At RubyConf 2007 Ryan Davis said that we, as developers, should be reading one book a month about software development, etc. Additionally, while reading Jeff Atwood’s blog I only reaffirmed the habit. Although I haven’t exactly hit a rate of one technical book per month yet (I read some fiction and other books in there too), I have enjoyed continuing my education, especially beyond school and reading blogs. I’ve read quite a few books this year, but this is the first pseudo review that I’ve ever written. Actually, it’s much less review and much more “things that I really enjoyed” and want to remember.

Don’t Make Me Think by Steve Krug is an excellent book. The second edition was published in 2006, which although may seem ancient by technology standards, is still quite up-to-date on everything critical for a website. Yes, I’m sure there are plenty of things in the book that I should be changing on this site, but at the moment, I rather like this theme (Hemingway). Anyway, on with the book.

First off, I really like the concept of the book. Using the web is not about thinking. It’s about lack of thought and clicking on what sparks my interest, whether I thought about it or not.

Chapter 5: Omit needless words was the first major instruction that I hadn’t heard before. In fact, I’m sure this blog post is full of needless words, but I’m sure it’s going to stay that way. But for a pure business-type/selling something website I can see how important this may be. I love the point Steve makes about removing Happy talk and Instructions must die.

Chapter 6: Street Signs and Breadcrumbs, I never thought about the total various “utility” links that I site may have and I found his list rather helpful. I’ve never driven in LA or in Boston, but I really enjoyed Steve using the street signs in those places as an example of what to do and what not to do.

Chapter 7: The Home Page is Beyond Your Control was rather informative in regards to pull-down/drop-down menus. I’ve worked on and used many applications that utilized drop-down menus and some have worked well and some haven’t.
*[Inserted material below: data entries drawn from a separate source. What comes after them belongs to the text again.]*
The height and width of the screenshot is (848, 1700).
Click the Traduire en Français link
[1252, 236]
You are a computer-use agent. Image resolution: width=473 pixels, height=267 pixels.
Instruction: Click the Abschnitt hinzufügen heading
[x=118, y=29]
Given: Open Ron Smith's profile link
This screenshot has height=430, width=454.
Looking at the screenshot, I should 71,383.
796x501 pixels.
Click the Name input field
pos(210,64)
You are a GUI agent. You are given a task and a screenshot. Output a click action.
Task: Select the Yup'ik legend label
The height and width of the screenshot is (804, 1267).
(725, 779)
For example, I’m not too fond of the Facebook dropdown for the friends section (more), especially after reading Steve’s book:

Facebook Drop-Down

Sorry about the crappy picture: first Ubuntu screenshot ever, no photo editing skills with GiMP /excuse

Chapter 9: Usability Testing on 10 Cents A Day was an excellent chapter as well. Over the last couple of years, I’ve really enjoyed Unit testing my code, specifically with BDD-type testing (rSpec is my current favorite in the Rails world), but I haven’t done much with usability testing. Generally, I would just go do the usability testing of “can my wife use it?” If she can, then I generally feel alright. If not, then there’s more work to be done. Anyway, I liked what Steve had to say about testing with just a few people, iteratively.
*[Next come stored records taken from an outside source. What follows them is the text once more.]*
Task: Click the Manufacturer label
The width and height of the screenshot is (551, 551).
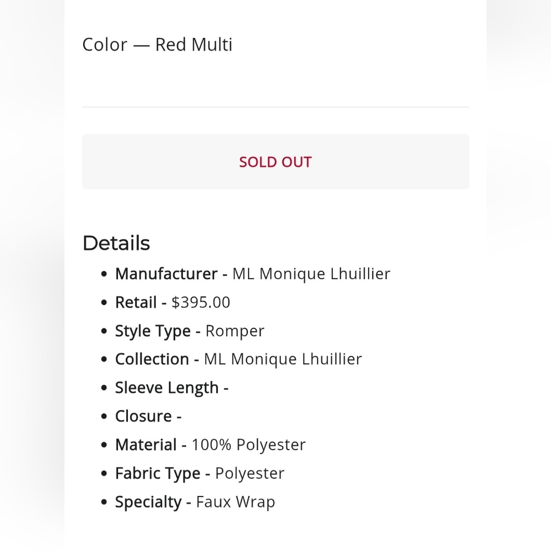Action: (x=166, y=274)
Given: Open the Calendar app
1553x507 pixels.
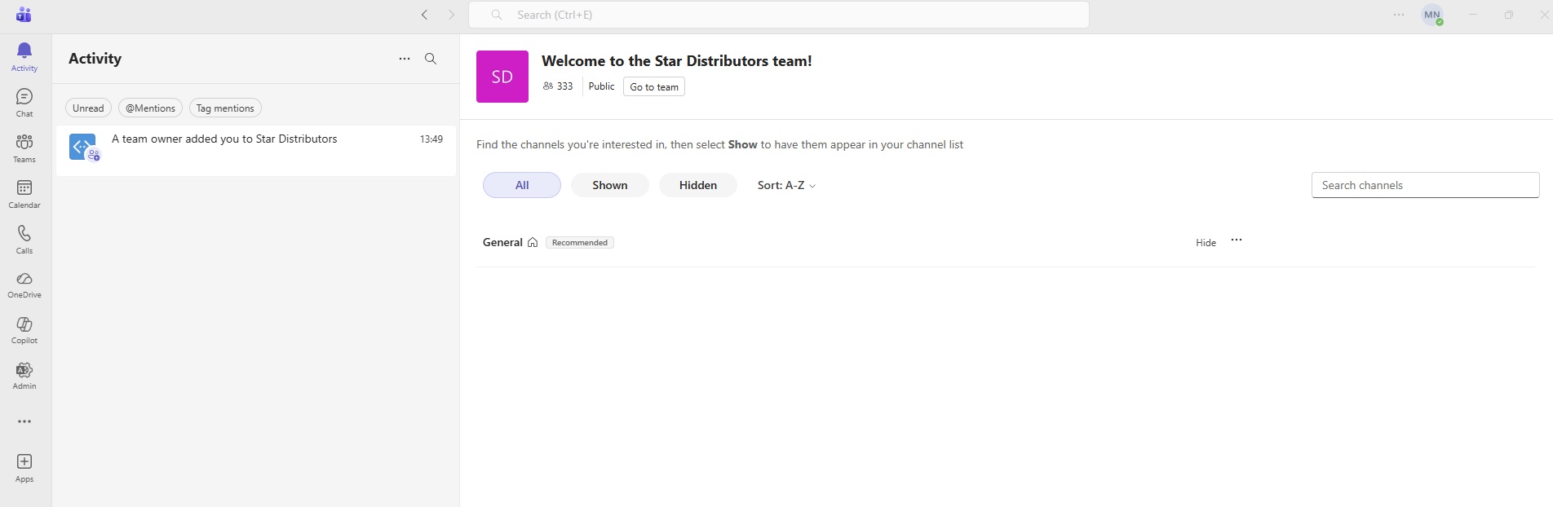Looking at the screenshot, I should click(x=24, y=194).
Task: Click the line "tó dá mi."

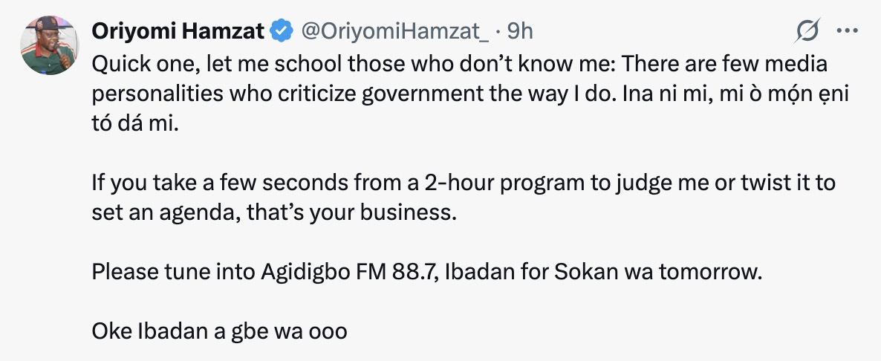Action: pyautogui.click(x=136, y=126)
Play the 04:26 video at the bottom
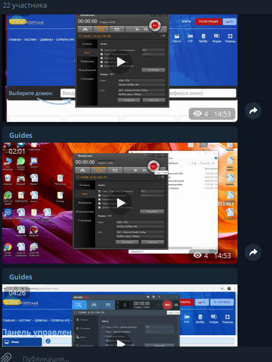This screenshot has height=362, width=272. pyautogui.click(x=120, y=342)
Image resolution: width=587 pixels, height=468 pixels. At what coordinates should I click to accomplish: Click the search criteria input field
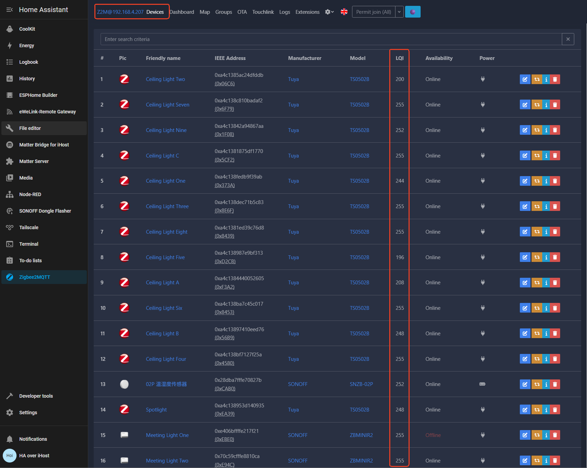331,39
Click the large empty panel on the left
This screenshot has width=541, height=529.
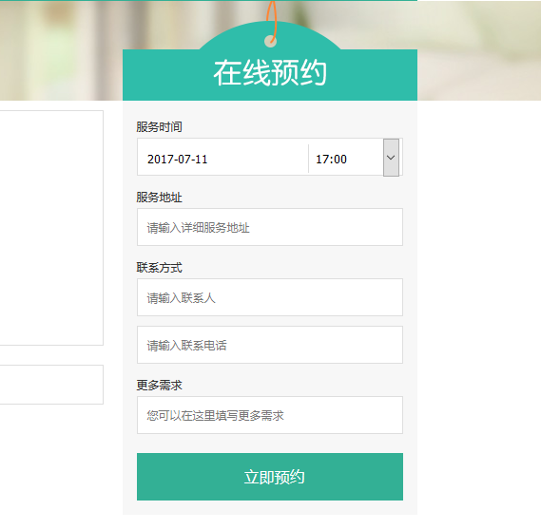pos(51,228)
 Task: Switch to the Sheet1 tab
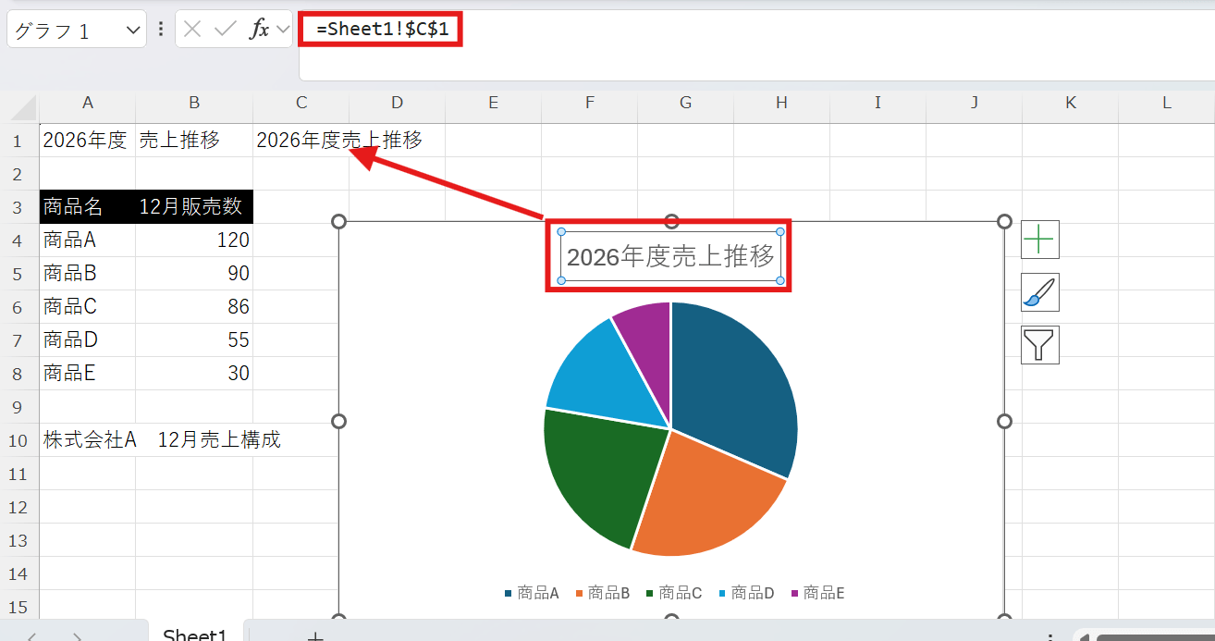pyautogui.click(x=195, y=634)
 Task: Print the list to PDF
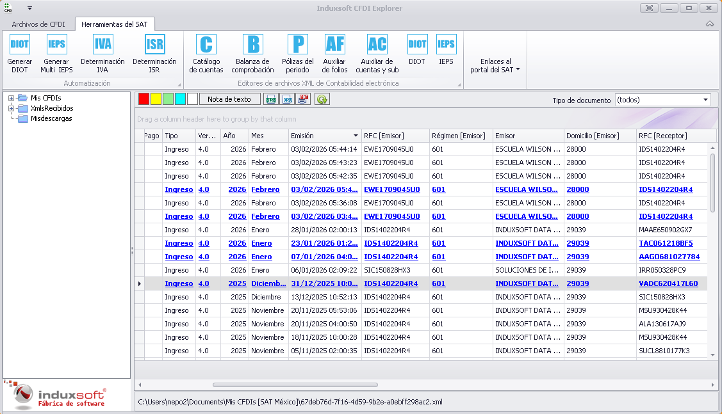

Chapter 10: Usability as a Common Courtesy introduced several things that can diminish goodwill with the customer. Specifically, a few that I really liked were:

  • Punishing me for not doing things your way
  • Asking me for information you don’t really need

To me, I can’t stand it when a site kicks back an error message for how I put my phone number into their textfield. Personally, I like to do XXX.XXX.XXXX. Much more common is (XXX) XXX-XXXX. Also common is XXX-XXX-XXXX. I generally use the periods and I think it’s rather amateurish when I website can’t accept any of the common formats. I’ve worked on many business applications where specific instructions were to not accept other formats. Reasoning? None other than, because I’m the boss, or because it’s too much code. It’s really not, but that’s besides the point.

Asking for too much information is another peave of mine. I especially hate when you’re signing up for a website and it’s asking for way too much… generally, for about 90% of the websites out there, all you need to ask for is username, password, and e-mail. Even then, you may only need e-mail to “confirm” the user, or to send them a reset password and it may not be required at all. This was all stated in Chapter 12: Help! My boss wants me to ____.

Overall, I thought the book was excellent and I’d highly recommend to anyone doing anything on the web. Building straight html? E-commerce sites? Business intranets? Social networking sites? Something else? No matter what it is, reading this book will help you to understand the usability a little bit better.